= Data for this exercise =

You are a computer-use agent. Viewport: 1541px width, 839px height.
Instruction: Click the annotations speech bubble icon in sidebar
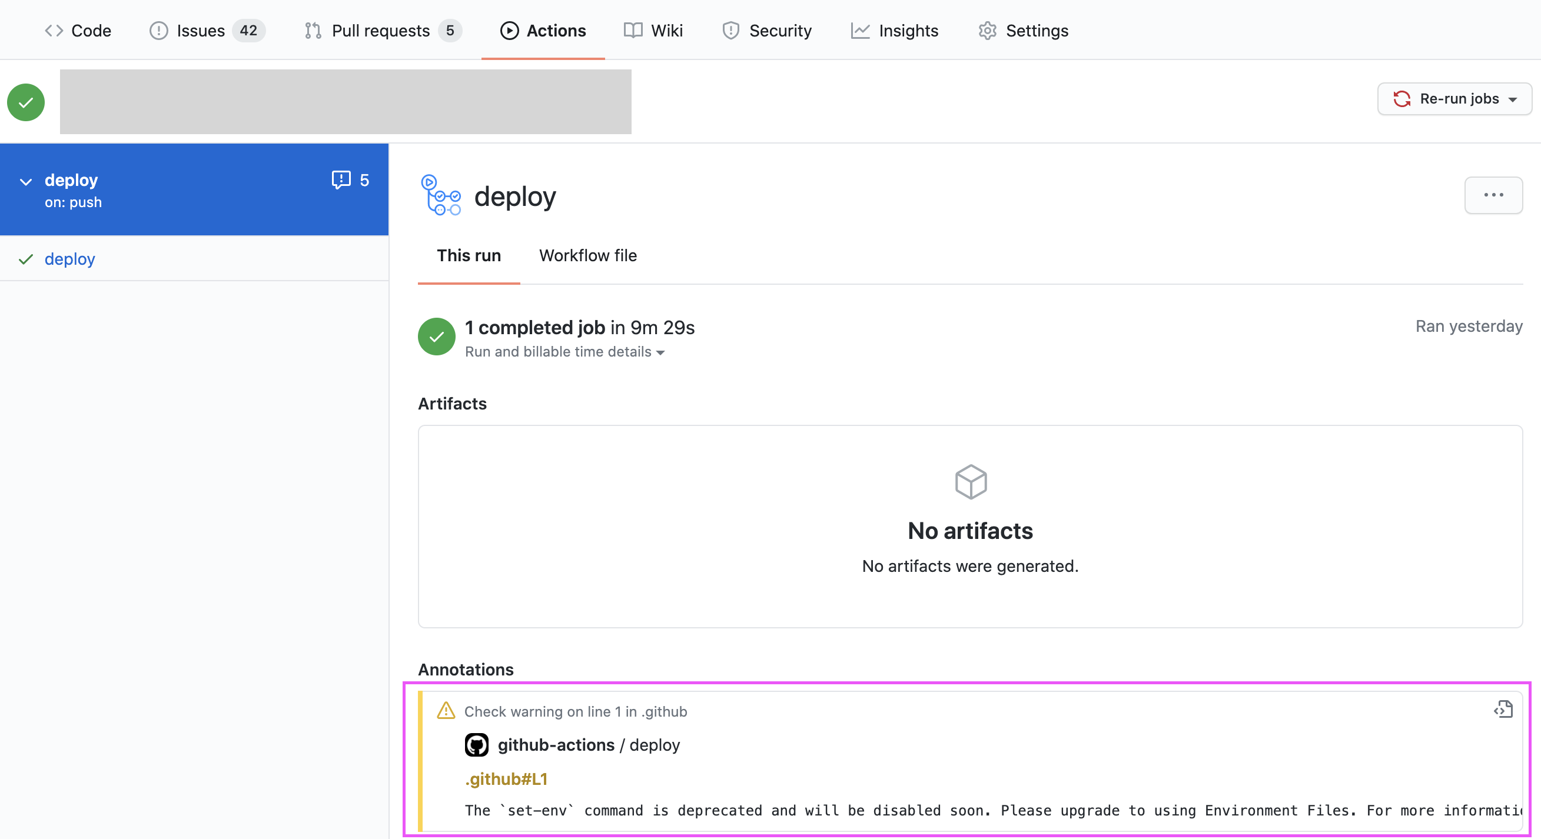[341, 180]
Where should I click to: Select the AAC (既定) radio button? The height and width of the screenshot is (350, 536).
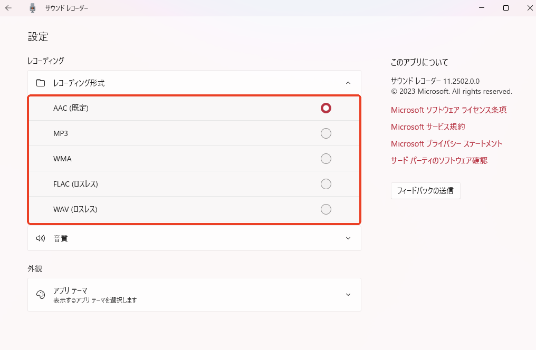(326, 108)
--
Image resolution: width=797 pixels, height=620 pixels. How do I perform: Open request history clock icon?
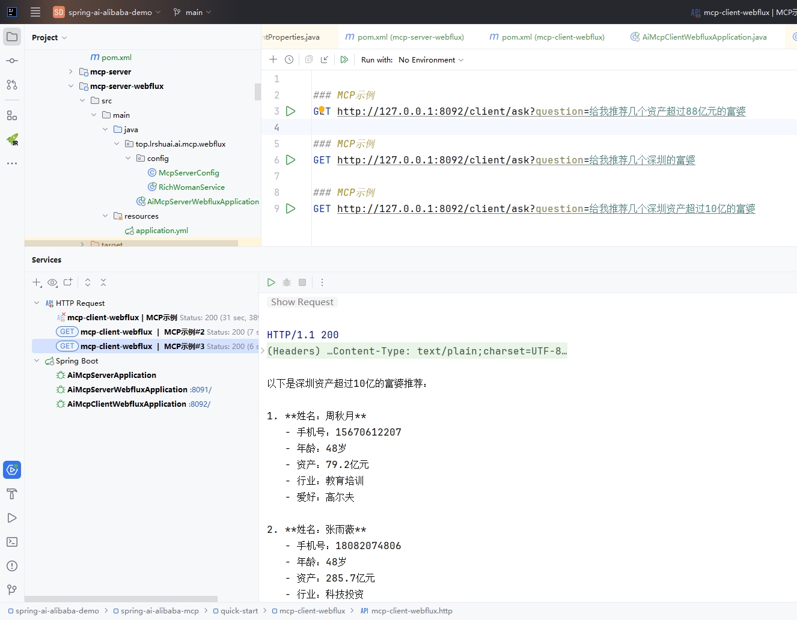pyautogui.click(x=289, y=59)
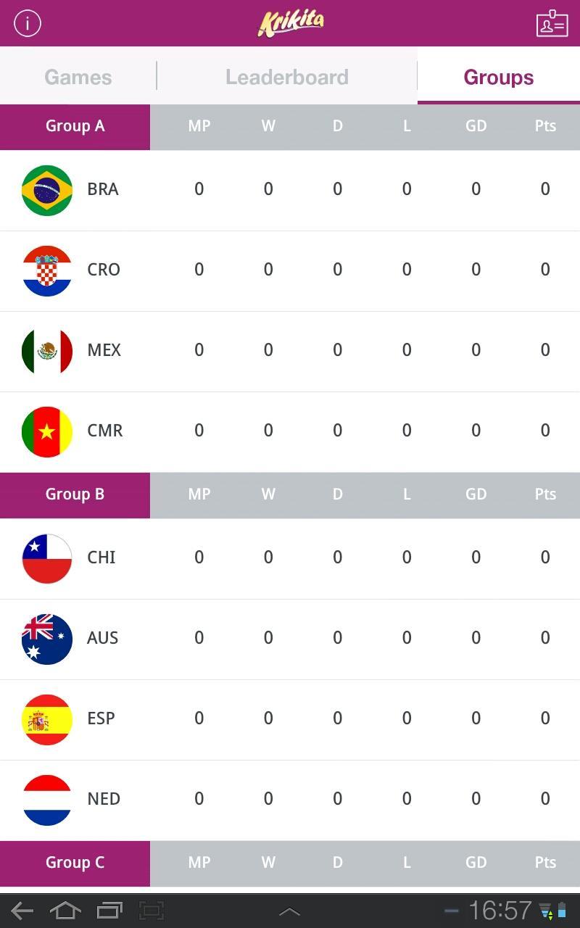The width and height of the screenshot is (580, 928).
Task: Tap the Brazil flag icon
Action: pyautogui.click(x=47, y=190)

= Short task =
Retype the rows between the line holding "Image resolution: width=797" and the line holding "Action: pyautogui.click(x=47, y=190)", inclusive, leaving out the pictures.

= Result of this task =
Image resolution: width=797 pixels, height=620 pixels. How do I perform: Open request history clock icon?
pyautogui.click(x=289, y=59)
The width and height of the screenshot is (580, 928).
Task: Tap the Brazil flag icon
Action: pyautogui.click(x=47, y=190)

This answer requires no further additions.